Although these studies provide ample evidence that homosexuals, particularly young homosexuals, are likely to experience pressure to conceal their sexual identity, they provide no details on the types of pressure or vulnerability. In previous studies of blackmail of homosexuals, the extortion was almost always an amateur effort by a lover, friend, acquaintance, relative, coworker, or neighbor of the homosexual. "The image of the gay person being blackmailed by professional extortionists seems rather mythical," according to one study. 75

Sexual entrapment followed by threats of arrest or blackmail is one of the standard recruitment techniques used by foreign intelligence and security services. This occurs principally in hostile or potentially hostile countries that conduct aggressive intelligence operations against the United States. It is important to note, however, that experience in the Soviet Union and other communist countries indicates that heterosexuals engaging in sexual relations with local nationals have been just as vulnerable to recruitment as homosexuals.

Bisexuality

Research on bisexuality has increased considerably in recent years, and many scientists and researchers have begun to identify bisexuality as a distinct sexual orientation. Others maintain it is not a distinct sexual orientation comparable to heterosexuality or homosexuality. There are three alternative interpretations: 76

Extensive interviews of persons who identified themselves as bisexuals have found that sexual behavior and lifestyle associated with those claims varies widely.77, 78 Many are basically homosexual but married. Others grew up conforming to heterosexual social norms but later experienced homosexual desires as a reaction to stress or emotional conflict. Some are hedonists who "swing" both ways but have a clear understanding of their sexual identity as heterosexual or homosexual. 79

At least thirteen different types of bisexuality have been proposed, ranging from traditional bisexuals who have loving, sexual relationships with persons of both sexes to conditional homosexuals, who are heterosexual but will have sex with same-sex partners when there is no access to other-sex partners (such as in jail or the military).80 Several types of bisexuality and their relationship to security are discussed here.

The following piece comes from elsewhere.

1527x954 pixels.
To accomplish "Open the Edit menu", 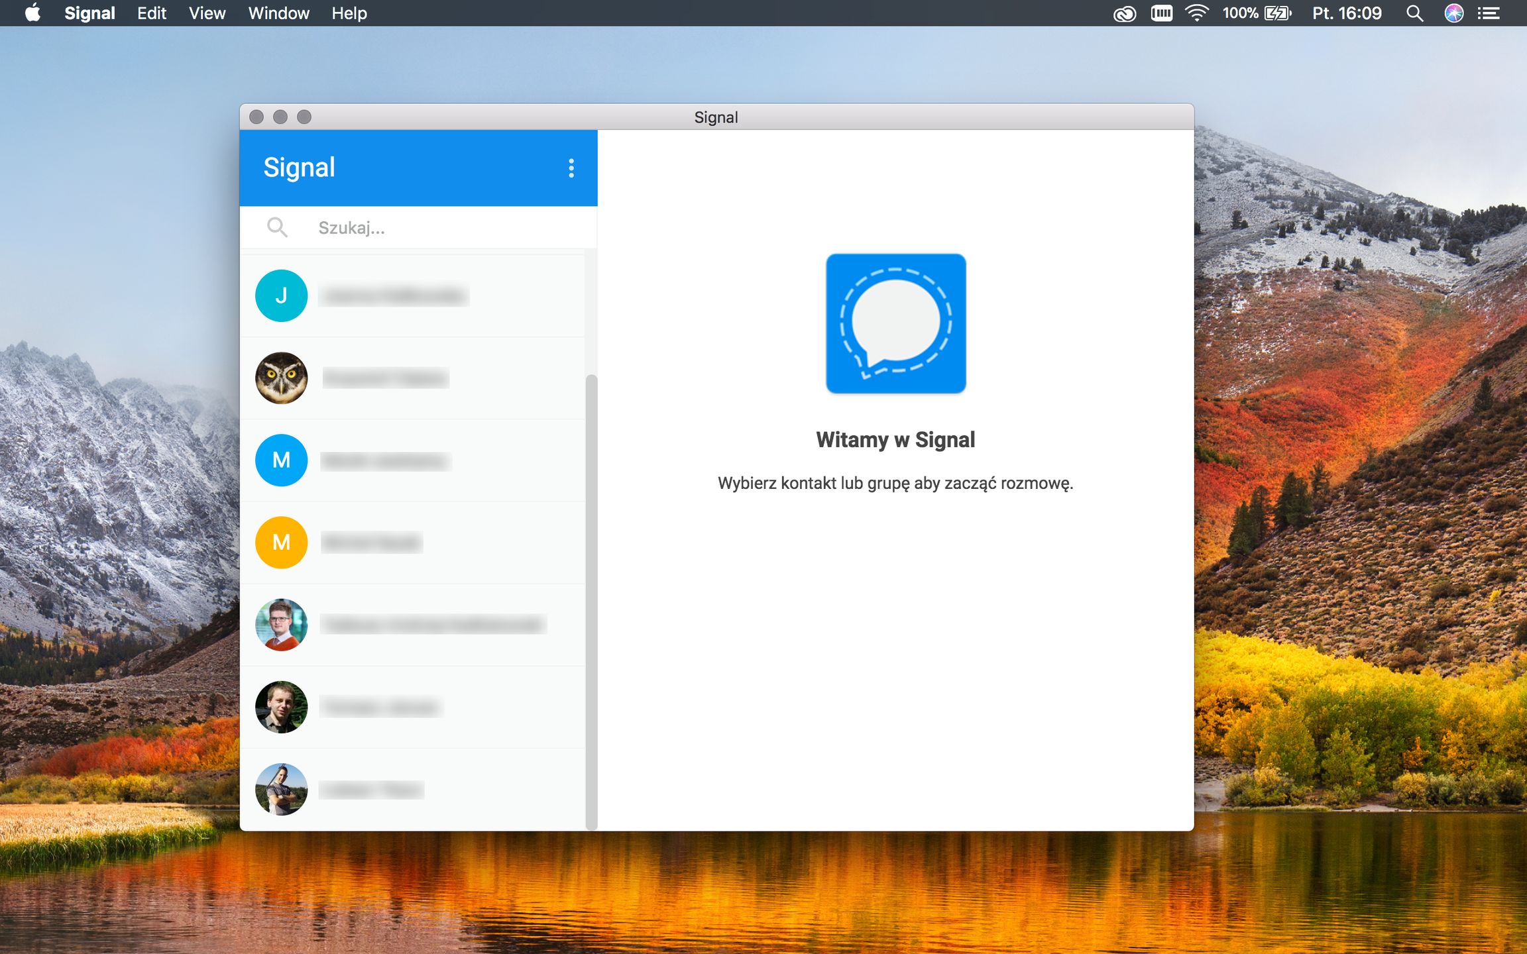I will (151, 13).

Unfortunately, those who do categorize themselves as bisexual may face greater pressure to conceal their sexual orientation than homosexuals. In a University of Oregon study, bisexuals were more likely than both gays and lesbians to conceal their sexual orientation.67 Many bisexuals report that they don't fit in and feel "left out" by both heterosexual and homosexual groups; they report not having a "place" in society. Therefore, they often try to conceal their bisexuality, either claiming they are 100% gay or 100% straight, in order to maintain social standing. That said, bisexuals may be more vulnerable than homosexuals to outside influence and coercion as a result of their sexual identity.

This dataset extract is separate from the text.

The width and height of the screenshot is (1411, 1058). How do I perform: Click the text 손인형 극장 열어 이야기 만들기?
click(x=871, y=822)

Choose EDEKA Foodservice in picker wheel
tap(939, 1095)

Patterns of sexual behavior are so diverse that it seems inadvisable to think in terms of neat categories like heterosexual, homosexual and bisexual. The scientific debate over whether there is such a thing as bisexuality, or how to define it, is not relevant to personnel security decisions. What name one ascribes to those who fit between the extremes of exclusive heterosexuality or exclusive homosexuality is far less important than recognition of the immense variety of human sexual behavior, and the ability to deal with individuals as individuals rather than as members of any category.

Transsexualism

Transsexualism, literally, means going from one sex to another. A transsexual experiences strong discomfort with his or her biological sex. There is a conviction that, mentally, one is a man trapped in a woman's body, or a woman trapped in a man's body. As with other gender and sexual anomalies, this occurs with varying degrees of severity.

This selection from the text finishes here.